In the method for manufacturing an electronic component according to the present embodiment, after the above removal step, the electronic component may be further subjected to processing such as solder ball formation, dicing, or oxide film formation.

EXAMPLES The present invention will be described in more detail below with reference to examples, but the present invention is not limited to these examples.

<Resin component (P)>
In this example, resins (P-1) to (P-5) shown below were used.
Resin (P-1): resin having a repeating unit represented by the following chemical formula (p1-1), weight average molecular weight 5380, molecular weight dispersity 1.62
Resin (P-2): resin having a repeating unit represented by the following chemical formula (p1-2), weight average molecular weight 5500, molecular weight dispersity 1.60
Resin (P-3): resin having a repeating unit represented by the following chemical formula (p1-3), weight average molecular weight: 5220, molecular weight dispersity: 1.72
Resin (P-4): resin having a repeating unit represented by the following chemical formula (p1-4), weight average molecular weight: 11,600, molecular weight dispersity: 2.17
Resin (P-5): naphthol novolac type phenolic resin, weight average molecular weight 5000, molecular weight dispersity 3.90

<Preparation of composition for forming separation layer>
(Examples 1-5, Comparative Examples 1-2)
Each component shown in Table 1 was mixed and dissolved to prepare a separation layer forming composition (resin component concentration: 35% by mass) of each example.

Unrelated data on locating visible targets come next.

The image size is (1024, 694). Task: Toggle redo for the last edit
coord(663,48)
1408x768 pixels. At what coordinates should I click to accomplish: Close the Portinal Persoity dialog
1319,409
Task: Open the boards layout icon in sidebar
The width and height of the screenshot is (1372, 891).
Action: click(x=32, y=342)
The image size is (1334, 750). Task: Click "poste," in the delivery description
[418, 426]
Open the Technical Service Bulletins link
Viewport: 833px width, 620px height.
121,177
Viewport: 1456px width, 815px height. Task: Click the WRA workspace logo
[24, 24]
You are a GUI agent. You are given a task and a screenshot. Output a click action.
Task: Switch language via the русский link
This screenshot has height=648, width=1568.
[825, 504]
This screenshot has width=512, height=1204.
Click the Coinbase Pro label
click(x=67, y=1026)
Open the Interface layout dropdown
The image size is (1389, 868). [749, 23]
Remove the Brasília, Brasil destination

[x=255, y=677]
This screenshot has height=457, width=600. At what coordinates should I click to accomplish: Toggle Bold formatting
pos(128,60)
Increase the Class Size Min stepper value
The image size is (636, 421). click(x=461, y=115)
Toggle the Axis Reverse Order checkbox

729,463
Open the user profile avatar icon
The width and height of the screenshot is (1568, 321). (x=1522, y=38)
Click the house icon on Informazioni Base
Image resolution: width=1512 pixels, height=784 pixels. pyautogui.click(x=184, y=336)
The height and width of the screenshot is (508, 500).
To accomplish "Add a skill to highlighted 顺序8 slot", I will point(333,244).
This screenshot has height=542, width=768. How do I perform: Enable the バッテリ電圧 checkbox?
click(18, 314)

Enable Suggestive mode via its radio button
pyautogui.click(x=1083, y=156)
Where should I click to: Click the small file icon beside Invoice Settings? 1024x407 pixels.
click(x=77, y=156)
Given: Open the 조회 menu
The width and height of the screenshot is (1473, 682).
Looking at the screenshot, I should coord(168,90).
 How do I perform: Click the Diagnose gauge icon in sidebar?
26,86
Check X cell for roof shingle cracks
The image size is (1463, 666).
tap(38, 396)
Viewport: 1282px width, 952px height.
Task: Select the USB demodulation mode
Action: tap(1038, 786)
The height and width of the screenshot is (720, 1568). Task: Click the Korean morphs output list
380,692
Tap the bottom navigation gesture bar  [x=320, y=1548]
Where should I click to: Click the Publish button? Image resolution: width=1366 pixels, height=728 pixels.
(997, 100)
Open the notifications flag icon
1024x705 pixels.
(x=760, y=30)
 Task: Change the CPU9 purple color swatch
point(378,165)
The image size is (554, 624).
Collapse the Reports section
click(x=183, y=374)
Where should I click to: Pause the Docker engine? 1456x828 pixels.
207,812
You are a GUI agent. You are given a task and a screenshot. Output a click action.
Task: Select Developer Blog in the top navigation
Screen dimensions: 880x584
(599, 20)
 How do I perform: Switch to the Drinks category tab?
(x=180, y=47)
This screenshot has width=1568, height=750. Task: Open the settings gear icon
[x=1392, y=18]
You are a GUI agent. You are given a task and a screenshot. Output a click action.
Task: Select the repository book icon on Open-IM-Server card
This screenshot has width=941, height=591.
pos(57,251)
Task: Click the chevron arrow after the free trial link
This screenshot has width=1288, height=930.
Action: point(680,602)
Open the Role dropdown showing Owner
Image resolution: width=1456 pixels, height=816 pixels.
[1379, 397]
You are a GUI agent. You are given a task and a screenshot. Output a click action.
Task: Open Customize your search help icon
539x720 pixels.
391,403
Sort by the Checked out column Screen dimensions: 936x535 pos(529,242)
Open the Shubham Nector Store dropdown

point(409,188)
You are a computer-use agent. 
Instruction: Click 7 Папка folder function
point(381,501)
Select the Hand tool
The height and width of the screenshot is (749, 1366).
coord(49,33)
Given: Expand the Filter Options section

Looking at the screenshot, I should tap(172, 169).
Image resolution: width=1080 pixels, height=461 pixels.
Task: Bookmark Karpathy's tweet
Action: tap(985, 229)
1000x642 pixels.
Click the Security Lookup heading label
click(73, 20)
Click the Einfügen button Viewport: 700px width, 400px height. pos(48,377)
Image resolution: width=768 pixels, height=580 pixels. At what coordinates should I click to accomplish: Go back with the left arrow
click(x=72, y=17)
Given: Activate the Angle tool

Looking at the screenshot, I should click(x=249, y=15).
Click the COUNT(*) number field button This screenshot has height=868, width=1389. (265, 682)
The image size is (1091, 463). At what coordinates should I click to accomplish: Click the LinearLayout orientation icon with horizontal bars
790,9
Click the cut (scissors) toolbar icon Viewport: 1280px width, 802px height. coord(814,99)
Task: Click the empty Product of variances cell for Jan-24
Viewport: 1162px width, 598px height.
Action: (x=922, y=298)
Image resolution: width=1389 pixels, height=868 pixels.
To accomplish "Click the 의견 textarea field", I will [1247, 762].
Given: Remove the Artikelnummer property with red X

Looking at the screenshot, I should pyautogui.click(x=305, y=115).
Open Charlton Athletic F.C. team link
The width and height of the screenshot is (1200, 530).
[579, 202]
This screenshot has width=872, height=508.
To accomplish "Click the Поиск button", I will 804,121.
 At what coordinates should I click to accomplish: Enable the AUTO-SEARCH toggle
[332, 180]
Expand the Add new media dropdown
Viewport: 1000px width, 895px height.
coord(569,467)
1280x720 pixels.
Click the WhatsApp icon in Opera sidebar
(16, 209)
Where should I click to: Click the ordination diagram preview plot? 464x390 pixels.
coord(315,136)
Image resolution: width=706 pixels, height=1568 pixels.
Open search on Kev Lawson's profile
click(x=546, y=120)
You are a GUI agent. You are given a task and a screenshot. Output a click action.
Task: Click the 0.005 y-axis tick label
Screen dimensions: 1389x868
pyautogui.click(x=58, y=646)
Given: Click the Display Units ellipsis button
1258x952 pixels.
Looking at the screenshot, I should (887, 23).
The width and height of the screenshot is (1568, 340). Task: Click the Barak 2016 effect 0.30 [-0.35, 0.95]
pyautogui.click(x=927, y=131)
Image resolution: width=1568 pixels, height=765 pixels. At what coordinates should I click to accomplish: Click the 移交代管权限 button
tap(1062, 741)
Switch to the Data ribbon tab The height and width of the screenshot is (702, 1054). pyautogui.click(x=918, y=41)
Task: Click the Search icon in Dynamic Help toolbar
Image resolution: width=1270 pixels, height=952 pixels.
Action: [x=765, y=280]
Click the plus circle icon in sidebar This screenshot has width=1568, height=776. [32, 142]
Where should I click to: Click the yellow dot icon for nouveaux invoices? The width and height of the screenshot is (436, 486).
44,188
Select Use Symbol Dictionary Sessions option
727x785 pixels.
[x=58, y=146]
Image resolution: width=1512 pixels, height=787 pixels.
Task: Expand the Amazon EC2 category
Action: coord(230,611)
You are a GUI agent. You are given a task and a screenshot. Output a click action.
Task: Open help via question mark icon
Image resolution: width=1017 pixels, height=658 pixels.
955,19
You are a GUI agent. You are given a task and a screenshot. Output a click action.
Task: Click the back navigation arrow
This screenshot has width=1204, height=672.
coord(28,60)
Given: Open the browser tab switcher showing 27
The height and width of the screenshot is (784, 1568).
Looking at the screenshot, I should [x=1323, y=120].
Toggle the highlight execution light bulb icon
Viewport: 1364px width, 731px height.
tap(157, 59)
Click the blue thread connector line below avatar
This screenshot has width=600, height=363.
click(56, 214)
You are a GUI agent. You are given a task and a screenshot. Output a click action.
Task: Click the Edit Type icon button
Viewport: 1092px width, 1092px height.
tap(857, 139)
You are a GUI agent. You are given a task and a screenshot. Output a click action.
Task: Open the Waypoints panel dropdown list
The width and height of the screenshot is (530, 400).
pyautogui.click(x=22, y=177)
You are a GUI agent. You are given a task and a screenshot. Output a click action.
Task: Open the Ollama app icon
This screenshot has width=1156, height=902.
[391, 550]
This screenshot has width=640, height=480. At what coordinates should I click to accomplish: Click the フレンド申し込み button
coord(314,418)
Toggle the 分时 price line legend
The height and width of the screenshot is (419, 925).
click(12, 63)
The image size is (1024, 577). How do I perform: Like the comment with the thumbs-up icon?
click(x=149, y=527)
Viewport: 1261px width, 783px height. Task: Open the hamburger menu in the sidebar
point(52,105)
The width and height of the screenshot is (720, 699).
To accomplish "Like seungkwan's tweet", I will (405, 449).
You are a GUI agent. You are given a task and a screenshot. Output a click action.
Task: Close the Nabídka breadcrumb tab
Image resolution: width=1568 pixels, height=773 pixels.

In Table 1, each abbreviation has the following meaning. The numbers in [ ] are the compounding amounts (parts by mass).
(P)-1: Resin (P-1)
(P)-2: Resin (P-2)
(P)-3: Resin (P-3)
(P)-4: Resin (P-4)
(P)-5: Resin (P-5)
(T)-1: CXC2689
(S)-1: propylene glycol monomethyl ether (PGME)

<Formation of separation layer>
Each separation layer forming composition was spin-coated on a bare glass support substrate (12 inches, thickness 0.7 mm), heated at a temperature of 100°C for 300 seconds, and then heated at a temperature of 150°C. The solvent was removed by heating for 300 seconds to form a film with a thickness of 1.8 μm.
Then, the formed film was baked at a temperature of 300° C. for 20 minutes in an atmospheric environment to form a separation layer on the bare glass support substrate, thereby obtaining a support substrate with a separation layer. Table 2 shows the thickness of the separation layer formed at that time.

[Evaluation of light transmittance in separation layer]
In <Formation of Separation Layer> described above, a film in a state before baking and a film in a state after baking (separation layer) formed using the composition for forming a separation layer of each example were measured by a spectroscopic analysis measuring instrument UV -3600 (manufactured by Shimadzu Corporation) was used to evaluate the transmittance (%) of light with a wavelength of 532 nm in each film formed on the bare glass support substrate by irradiating light with a wavelength of 380 to 780 nm. This evaluation result is shown in Table 2.

[Evaluation of laser reactivity in separation layer]
The separation layer formed using the separation layer forming composition of each example is irradiated with a laser beam having a wavelength of 532 nm under the conditions of a scanning speed of 3000 mm/sec, a frequency of 40 kHz, an output (current value) of 24 A, and an irradiation pitch of 140 μm. By doing so, the laser reactivity was evaluated.
For evaluation of such laser reactivity, a microscope VHX-600 (manufactured by Keyence) was used to observe the state of traces of laser light irradiated to the separation layer, and the size of the traces of laser light on the surface of the separation layer (laser It was carried out by determining the dent diameter/μm). This evaluation result is shown in Table 2.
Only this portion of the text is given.